▶ Aim of the task: In the passage on antidepressant dosing for pain, what is the wording starting at "It is important" and ending at "report these immediately."? Copy it word for word.

▶ Document excerpt:
It is important to know that side-effects of all antidepressants may be dose dependent. It is always best to start at a minimum dose and titrate upwards gradually and patiently. Dosage increase should not exceed about 25% a week, on the average, while seeking to reach a therapeutic dose in about a month. It is helpful to monitor the patient’s weight at each follow up visit, and to alert the patient to be aware of various potential adverse effects and to report these immediately.

Finally, as non-psychopharmacological specialists, there is a natural tendency to rely first on drugs with which you have the most experience. But this should not result in avoidance of the newer agents. With experience, a practitioner may find that many different antidepressants can become part of his/her armamentarium for treating pain. Tolerance does occur occasionally, but generally only after months of continued treatment. In these cases, a trial of an agent from a different class is logical. In treatment-resistant cases, combinations of agents may be required but these are best managed by physicians with extensive experience.

▶ Material shown:

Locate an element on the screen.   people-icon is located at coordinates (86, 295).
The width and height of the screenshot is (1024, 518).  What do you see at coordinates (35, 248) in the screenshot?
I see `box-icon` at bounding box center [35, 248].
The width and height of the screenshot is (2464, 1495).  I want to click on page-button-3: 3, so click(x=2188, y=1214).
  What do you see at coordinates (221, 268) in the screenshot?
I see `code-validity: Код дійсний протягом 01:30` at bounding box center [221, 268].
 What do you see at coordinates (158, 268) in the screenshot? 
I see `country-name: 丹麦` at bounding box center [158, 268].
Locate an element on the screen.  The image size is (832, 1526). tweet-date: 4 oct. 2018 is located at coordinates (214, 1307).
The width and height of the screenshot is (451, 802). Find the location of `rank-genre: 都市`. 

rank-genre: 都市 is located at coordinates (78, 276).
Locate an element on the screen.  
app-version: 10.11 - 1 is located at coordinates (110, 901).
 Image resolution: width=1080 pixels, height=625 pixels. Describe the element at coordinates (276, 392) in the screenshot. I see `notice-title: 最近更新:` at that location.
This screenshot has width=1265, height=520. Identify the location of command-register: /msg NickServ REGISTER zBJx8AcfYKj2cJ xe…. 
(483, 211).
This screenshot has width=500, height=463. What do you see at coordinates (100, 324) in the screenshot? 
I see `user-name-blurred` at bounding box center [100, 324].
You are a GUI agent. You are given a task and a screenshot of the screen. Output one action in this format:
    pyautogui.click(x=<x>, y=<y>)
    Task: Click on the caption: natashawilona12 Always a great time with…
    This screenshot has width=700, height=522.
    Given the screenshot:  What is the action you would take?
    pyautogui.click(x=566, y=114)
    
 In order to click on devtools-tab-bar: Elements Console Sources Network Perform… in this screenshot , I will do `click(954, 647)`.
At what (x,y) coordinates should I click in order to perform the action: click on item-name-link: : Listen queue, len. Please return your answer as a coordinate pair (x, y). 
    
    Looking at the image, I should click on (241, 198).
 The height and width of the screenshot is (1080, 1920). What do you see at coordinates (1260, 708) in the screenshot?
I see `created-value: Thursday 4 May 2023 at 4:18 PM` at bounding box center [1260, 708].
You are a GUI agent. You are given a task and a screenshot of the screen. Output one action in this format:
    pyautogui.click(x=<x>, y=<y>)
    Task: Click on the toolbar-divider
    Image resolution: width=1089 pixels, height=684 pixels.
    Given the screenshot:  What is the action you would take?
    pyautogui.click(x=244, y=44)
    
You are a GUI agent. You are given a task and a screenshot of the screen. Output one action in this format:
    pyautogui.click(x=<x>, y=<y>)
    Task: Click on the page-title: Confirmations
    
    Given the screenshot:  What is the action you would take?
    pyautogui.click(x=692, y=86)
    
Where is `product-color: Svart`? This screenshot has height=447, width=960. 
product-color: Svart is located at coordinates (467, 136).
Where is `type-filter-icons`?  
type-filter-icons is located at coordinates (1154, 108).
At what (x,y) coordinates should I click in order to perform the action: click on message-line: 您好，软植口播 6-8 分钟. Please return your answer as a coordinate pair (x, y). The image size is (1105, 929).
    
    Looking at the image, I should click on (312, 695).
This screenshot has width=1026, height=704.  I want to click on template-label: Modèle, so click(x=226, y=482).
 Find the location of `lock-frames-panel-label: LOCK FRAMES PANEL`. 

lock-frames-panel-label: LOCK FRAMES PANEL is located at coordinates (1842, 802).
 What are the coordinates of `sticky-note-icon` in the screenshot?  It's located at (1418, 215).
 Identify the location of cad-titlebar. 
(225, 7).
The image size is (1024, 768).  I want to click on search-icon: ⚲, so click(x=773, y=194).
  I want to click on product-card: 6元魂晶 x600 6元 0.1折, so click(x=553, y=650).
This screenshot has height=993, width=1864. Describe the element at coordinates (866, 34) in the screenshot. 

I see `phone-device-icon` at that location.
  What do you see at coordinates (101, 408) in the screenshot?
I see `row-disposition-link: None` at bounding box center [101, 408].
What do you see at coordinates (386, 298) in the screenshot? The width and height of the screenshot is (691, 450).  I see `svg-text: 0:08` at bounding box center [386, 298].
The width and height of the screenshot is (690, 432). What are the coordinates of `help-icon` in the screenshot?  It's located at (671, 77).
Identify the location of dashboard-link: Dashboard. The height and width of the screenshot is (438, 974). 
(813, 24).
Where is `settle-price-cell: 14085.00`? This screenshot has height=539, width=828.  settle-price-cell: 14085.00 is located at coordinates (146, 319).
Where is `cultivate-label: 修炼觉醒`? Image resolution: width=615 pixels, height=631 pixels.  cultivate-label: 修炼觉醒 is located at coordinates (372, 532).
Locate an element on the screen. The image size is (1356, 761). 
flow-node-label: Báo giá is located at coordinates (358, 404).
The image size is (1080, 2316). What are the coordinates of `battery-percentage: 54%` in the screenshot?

▶ Solution for this exercise:
It is important to know that side-effects of all antidepressants may be dose dependent. It is always best to start at a minimum dose and titrate upwards gradually and patiently. Dosage increase should not exceed about 25% a week, on the average, while seeking to reach a therapeutic dose in about a month. It is helpful to monitor the patient’s weight at each follow up visit, and to alert the patient to be aware of various potential adverse effects and to report these immediately.